Download or read book Supernatural Agents written by Iikka Pyysiainen and published by Oxford University Press. This book was released on 2009-04-27 with total page 300 pages. Available in PDF, EPUB and Kindle. Book excerpt: The cognitive science of religion is a rapidly growing field whose practitioners apply insights from advances in cognitive science in order to provide a better understanding of religious impulses, beliefs, and behaviors. In this book Ilkka Pyysiäinen shows how this methodology can profitably be used in the comparative study of beliefs about superhuman agents. He begins by developing a theoretical outline of the basic, modular architecture of the human mind and especially the human capacity to understand agency. He then goes on to discuss examples of supernatural agency in detail, arguing that the human ability to attribute beliefs and desires to others forms the basis of conceptions of supernatural agents and of such social cognition in which supernatural agents are postulated as interested parties in social life. Beliefs about supernatural agency are natural, says Pyysiäinen, in the sense that such concepts are used in an intuitive and automatic fashion. Two dots and a straight line below them automatically trigger the idea of a face, for example. Given that the mind consists of a host of such modular mechanisms, certain kinds of beliefs will always have a selective advantage over others. Abstract theological concepts are usually elaborate versions of such simpler and more contagious folk conceptions. Pyysiäinen uses ethnographical and survey materials as well as doctrinal treatises to show that there are certain recurrent patterns in beliefs about supernatural agents both at the level of folk-religion and of formal theology.

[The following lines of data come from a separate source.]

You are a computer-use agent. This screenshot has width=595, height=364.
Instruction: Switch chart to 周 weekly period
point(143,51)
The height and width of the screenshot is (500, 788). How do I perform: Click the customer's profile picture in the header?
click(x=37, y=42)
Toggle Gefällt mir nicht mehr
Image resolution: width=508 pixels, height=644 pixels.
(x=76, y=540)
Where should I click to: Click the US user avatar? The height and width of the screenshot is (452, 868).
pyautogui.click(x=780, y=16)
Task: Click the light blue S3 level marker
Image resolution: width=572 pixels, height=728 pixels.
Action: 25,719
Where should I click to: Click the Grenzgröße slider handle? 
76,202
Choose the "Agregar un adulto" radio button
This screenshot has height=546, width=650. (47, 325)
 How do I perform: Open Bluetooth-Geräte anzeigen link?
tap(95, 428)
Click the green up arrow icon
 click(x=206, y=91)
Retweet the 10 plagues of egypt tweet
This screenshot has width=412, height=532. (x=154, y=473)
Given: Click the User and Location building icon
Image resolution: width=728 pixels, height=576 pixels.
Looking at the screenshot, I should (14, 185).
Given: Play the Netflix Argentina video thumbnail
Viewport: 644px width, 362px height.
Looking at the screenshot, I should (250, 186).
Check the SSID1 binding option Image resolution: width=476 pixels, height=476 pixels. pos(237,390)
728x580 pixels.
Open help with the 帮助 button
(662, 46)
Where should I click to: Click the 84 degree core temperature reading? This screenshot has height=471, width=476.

Landscape, Literature and English Religious Culture, 1660-1800

Landscape, Literature and English Religious Culture, 1660-1800
Author :
Publisher : Springer
Total Pages : 430
Release :
ISBN-10 : 9780230504196
ISBN-13 : 0230504191
Rating : 4/5 (96 Downloads)

Book Synopsis Landscape, Literature and English Religious Culture, 1660-1800 by : R. Mayhew

Download or read book Landscape, Literature and English Religious Culture, 1660-1800 written by R. Mayhew and published by Springer. This book was released on 2004-03-15 with total page 430 pages. Available in PDF, EPUB and Kindle. Book excerpt: Landscape, Literature and English Religious Culture, 1660-1800 offers a powerful revisionist account of the intellectual significance of landscape descriptions during the 'long' Eighteenth-century. Landscape has long been a major arena for debate about the nature of Eighteenth-century English culture; this book surveys those debates and offers a provocative new account. Mayhew shows that describing landscape was a religiously contested practice, and that different theological positions led differing authors to different descriptive approaches. Landscape description, then, shows English intellectual life still in the grips of a Christian and classical mentality in the 'long' Eighteenth-century.